# Ready made lofts?



## Guest (Jul 21, 2008)

Is there any place to buy a loft that's ready made? I see lots of chicken coops for sale on various websites but no pigeon lofts. Like this site with nice coops: http://www.cedargroveproducts.com/products/pet-structures/chicken/index.php


----------



## KIPPY (Dec 18, 2003)

I could turn that 8' x 18' Dog Kennel and Shed Combination in to a nice pigeon house. Those are nice!
It says call for price. I would probably need 7 more rebate checks for that.


----------



## Lovebirds (Sep 6, 2002)

Just to give you an idea how expensive those buildings are.......we've got a 4X4 chicken coop WITH an 8 ft run attached. It cost us $250 to build the whole thing. They're asking $750 and there's no run attached.


----------



## jeepsterwannabe (Jun 22, 2008)

sasha008 said:


> Is there any place to buy a loft that's ready made? I see lots of chicken coops for sale on various websites but no pigeon lofts. Like this site with nice coops: http://www.cedargroveproducts.com/products/pet-structures/chicken/index.php


Maybe I should fill this void....
I work with my dad and brothers in a home building business and many times i have considered some kind of pre-fabricated sheds and stuff to add to our business.

****

** WHAT YOU NEED TO DO **
1. In the ready-made lofts thread, what did Lovebirds say it cost them to build their 4X4 chicken coop with the attached run?
2. Take the ready-made lofts thread further, carrying on jeepsterwannabe's post from its last sentence.
The items have nothing to do with this.

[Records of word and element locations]
****

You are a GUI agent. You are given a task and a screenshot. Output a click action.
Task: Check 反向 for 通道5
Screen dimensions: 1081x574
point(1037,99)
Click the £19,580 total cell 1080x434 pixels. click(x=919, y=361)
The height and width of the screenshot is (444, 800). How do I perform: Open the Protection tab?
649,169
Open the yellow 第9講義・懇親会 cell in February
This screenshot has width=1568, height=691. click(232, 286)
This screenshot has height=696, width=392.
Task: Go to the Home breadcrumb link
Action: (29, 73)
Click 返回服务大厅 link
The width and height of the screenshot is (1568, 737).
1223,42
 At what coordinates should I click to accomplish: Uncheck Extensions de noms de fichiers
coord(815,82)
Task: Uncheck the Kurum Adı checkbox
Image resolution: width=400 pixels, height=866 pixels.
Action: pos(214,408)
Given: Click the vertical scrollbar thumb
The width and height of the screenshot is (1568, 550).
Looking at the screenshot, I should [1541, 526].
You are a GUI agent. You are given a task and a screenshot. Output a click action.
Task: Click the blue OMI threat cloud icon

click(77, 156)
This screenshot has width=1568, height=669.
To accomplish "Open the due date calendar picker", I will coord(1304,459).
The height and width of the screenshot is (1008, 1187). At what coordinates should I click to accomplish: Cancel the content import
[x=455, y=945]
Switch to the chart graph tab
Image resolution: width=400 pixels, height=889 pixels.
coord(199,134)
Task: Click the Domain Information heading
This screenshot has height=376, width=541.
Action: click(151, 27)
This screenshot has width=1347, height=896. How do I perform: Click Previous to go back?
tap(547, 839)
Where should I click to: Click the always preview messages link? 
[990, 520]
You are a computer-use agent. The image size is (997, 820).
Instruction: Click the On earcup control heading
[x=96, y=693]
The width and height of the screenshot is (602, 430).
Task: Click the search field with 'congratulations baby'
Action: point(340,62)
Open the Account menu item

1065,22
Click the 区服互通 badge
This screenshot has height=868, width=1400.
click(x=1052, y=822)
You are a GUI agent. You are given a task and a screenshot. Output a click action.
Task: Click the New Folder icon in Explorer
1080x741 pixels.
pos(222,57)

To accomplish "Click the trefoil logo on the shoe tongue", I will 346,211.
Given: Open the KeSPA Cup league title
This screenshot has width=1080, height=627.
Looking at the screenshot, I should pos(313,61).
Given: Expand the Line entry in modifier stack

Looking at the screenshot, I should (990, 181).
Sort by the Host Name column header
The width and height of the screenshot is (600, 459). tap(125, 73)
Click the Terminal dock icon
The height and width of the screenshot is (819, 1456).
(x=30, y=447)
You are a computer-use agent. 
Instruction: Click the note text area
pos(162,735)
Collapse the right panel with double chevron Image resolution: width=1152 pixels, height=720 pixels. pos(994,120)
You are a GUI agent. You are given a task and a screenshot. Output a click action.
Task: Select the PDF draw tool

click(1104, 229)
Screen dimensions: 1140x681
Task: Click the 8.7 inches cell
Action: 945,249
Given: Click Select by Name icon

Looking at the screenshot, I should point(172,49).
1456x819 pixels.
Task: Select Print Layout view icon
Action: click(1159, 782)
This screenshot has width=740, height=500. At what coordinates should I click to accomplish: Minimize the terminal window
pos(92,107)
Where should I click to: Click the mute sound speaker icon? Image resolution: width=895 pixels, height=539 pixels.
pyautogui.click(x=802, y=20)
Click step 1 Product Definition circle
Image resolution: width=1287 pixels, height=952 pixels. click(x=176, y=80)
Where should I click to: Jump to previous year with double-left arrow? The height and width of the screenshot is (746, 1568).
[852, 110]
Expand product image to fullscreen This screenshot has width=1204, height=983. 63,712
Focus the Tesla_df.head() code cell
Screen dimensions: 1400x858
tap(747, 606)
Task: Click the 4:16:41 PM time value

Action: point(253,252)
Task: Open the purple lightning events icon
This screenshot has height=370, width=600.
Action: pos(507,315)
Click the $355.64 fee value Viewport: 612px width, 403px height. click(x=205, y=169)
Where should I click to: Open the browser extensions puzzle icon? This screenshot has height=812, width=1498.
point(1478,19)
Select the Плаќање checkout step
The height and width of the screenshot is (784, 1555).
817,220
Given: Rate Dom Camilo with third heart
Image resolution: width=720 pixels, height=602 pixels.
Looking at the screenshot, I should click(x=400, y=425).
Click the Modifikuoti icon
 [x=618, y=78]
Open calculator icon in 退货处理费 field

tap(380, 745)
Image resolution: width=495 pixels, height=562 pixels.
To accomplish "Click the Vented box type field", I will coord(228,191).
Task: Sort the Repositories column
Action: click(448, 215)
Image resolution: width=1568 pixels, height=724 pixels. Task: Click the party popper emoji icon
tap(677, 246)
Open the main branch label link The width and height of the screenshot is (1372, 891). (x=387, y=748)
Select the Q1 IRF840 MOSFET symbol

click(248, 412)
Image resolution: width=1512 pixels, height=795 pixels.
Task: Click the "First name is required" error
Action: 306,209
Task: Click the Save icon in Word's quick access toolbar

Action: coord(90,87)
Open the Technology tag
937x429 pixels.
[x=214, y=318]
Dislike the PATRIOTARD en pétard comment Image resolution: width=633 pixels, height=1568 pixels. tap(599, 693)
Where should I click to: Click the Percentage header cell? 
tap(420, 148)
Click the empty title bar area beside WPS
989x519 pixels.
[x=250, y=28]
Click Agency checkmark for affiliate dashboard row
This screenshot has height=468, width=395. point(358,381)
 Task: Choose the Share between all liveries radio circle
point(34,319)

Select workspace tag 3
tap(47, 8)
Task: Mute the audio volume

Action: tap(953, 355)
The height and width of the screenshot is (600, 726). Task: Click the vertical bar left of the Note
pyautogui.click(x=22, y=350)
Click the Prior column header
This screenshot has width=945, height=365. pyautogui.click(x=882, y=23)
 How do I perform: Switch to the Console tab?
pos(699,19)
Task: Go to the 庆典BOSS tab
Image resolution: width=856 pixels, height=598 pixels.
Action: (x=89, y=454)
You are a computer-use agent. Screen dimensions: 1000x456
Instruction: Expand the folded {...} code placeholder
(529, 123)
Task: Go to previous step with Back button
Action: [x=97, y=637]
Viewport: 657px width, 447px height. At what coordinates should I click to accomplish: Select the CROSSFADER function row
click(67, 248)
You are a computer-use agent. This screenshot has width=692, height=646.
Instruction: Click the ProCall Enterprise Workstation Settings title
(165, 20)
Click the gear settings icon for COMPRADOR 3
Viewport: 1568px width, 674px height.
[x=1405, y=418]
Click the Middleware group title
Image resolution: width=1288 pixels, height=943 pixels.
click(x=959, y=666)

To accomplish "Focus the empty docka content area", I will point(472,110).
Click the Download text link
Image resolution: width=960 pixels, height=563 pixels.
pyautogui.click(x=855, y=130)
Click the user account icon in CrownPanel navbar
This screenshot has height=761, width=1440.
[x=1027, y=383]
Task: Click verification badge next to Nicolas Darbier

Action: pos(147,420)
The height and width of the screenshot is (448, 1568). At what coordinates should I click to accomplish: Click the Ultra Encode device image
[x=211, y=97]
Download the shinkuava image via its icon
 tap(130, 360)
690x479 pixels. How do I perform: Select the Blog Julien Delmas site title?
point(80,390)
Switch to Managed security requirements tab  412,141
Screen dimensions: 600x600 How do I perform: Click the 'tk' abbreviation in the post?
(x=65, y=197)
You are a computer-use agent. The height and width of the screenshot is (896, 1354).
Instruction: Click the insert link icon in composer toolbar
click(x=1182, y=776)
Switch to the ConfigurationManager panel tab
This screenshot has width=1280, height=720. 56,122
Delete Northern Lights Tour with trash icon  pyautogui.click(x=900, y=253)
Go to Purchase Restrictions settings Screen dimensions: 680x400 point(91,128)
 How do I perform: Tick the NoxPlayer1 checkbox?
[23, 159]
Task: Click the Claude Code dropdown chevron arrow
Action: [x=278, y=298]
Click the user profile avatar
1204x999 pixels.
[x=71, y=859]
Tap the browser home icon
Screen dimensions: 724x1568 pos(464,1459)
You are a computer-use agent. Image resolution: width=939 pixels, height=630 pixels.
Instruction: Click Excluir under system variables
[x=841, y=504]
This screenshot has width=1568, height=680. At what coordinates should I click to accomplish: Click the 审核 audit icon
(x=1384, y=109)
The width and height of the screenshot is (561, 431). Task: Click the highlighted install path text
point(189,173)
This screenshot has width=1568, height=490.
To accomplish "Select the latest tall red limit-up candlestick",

****

** THE ANSWERS **
1. $250.

2.
----------



## Guest (Jul 21, 2008)

Thanks for the replies 

Problem is I don't think I could build one myself, with my health problems. And I'm getting desperate with no place to put any birds outside, I won't be able to take in any more rescue birds that come my way. I've emailed some local pigeon clubs so maybe I can get a used one. It seems to me there would be a market for loft kits. I'd buy one


----------



## 1st Landing Lof (May 15, 2008)

I had a site that sld ready made lofts, I recently deleted it. Search the webb, there are a few companies out there. I also know of one for sale, but it is in Suffolk, Va and would cost quite a bit to transport to Long Island. I will look for the web site and if I find it I will save it for you.

Bill


----------



## Lovebirds (Sep 6, 2002)

1st Landing Lof said:


> I had a site that sld ready made lofts, I recently deleted it. Search the webb, there are a few companies out there. I also know of one for sale, but it is in Suffolk, Va and would cost quite a bit to transport to Long Island. I will look for the web site and if I find it I will save it for you.
> 
> Bill



Here's a guy that has stuff on Eggbid..............I tried his web site...http://www.brookdalelofts.com/Home_Page.php but don't see a link for the lofts he builds

http://www.eggbid.com/listings/details/index.cfm?itemnum=1208159901


He's in NY by the way.


----------



## 1st Landing Lof (May 15, 2008)

sasha008 said:


> Is there any place to buy a loft that's ready made? I see lots of chicken coops for sale on various websites but no pigeon lofts. Like this site with nice coops: http://www.cedargroveproducts.com/products/pet-structures/chicken/index.php


Go to http://www.terrybrooksloft.com then email him. Ask how much he wants for the small loft that he has for sale.

Bill


----------



## ezemaxima (Jan 12, 2008)

Eeeek... I just saw the prices and I almost fainted.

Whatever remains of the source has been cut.